Gemauertes Hakenkreuz: Dienstverhältnis mit Lehrer beendet
Zusammenfassung
- Das Arbeitsverhältnis des Lehrers, der einen Hakenkreuz-Arbeitsauftrag erteilte, wurde einvernehmlich beendet.
- Die Ermittlungen von Polizei und Verfassungsschutz zum Vorfall an der Keramikschule Stoob laufen weiter.
- Die Schulleitung hatte nach Bekanntwerden des Vorfalls Anzeige erstattet.

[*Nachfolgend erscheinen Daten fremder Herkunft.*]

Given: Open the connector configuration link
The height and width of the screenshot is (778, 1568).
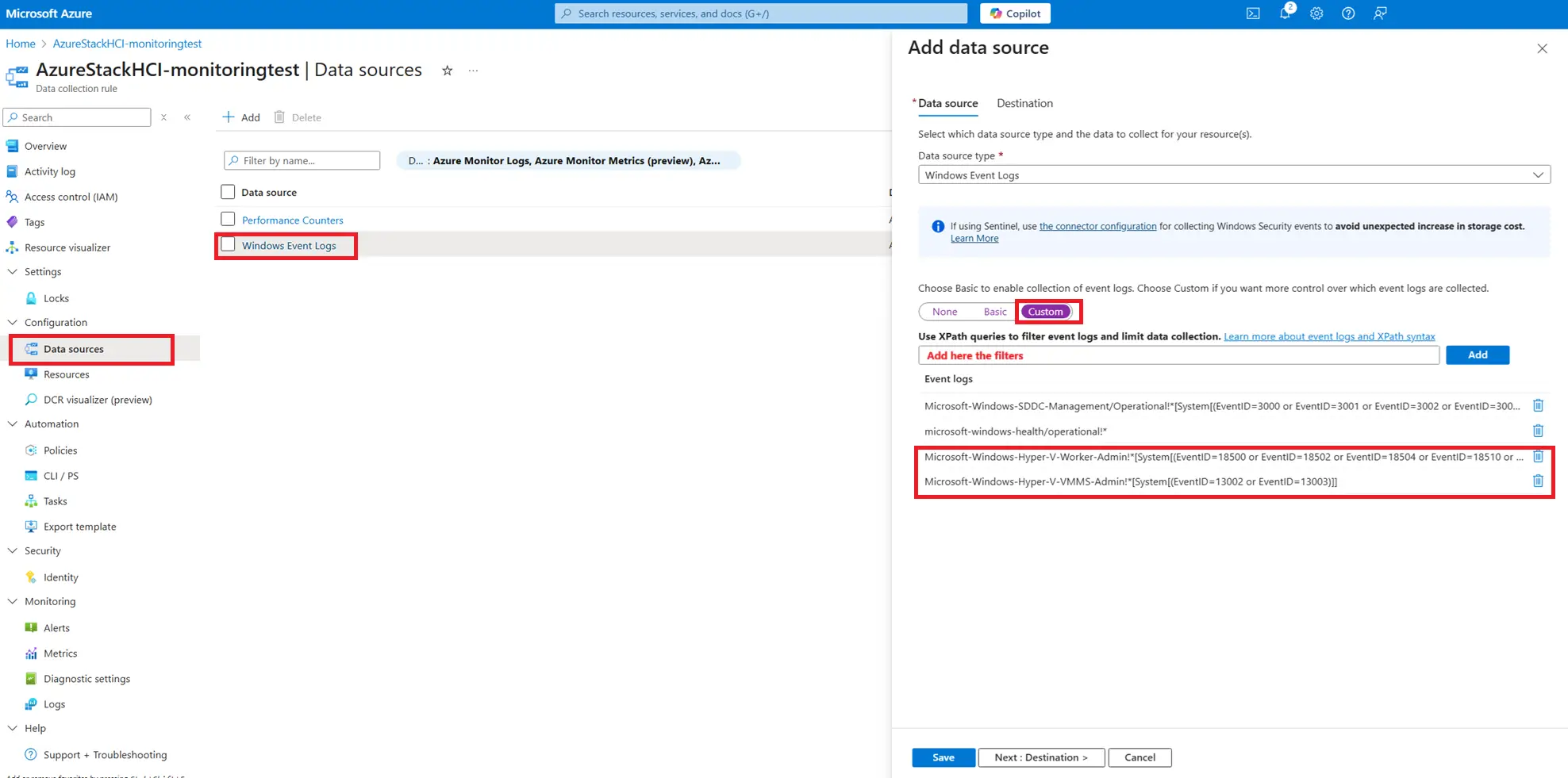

Nach dem Vorfall um ein im Unterricht entstandenes Hakenkreuz an einer burgenländischen Berufsschule ist der betroffene Lehrer nicht mehr im Schuldienst. Das Arbeitsverhältnis wurde einvernehmlich beendet. Die behördlichen Untersuchungen laufen weiter, wie die Kronen Zeitung berichtet.
Der Berufsschullehrer war nach Bekanntwerden des Falls zunächst von seiner Tätigkeit freigestellt worden. Nun beantragte er selbst die Beendigung seines Dienstverhältnisses, dem wurde seitens der Bildungsdirektion Burgenland zugestimmt.
Ermittlungen laufen
Ausgangspunkt der Affäre war ein Arbeitsauftrag, bei dem Schülerinnen und Schüler ein Hakenkreuz aus Ziegeln errichten sollten. Die Schulleitung brachte daraufhin eine Anzeige ein. Der Unterricht fand auf dem Gelände der Keramikschule statt.
Die Polizei sowie der Verfassungsschutz prüfen weiterhin den Sachverhalt. Nach Angaben der Behörden sind die Ermittlungen noch nicht abgeschlossen. Unter anderem wird rekonstruiert, wie der Arbeitsauftrag zustande kam.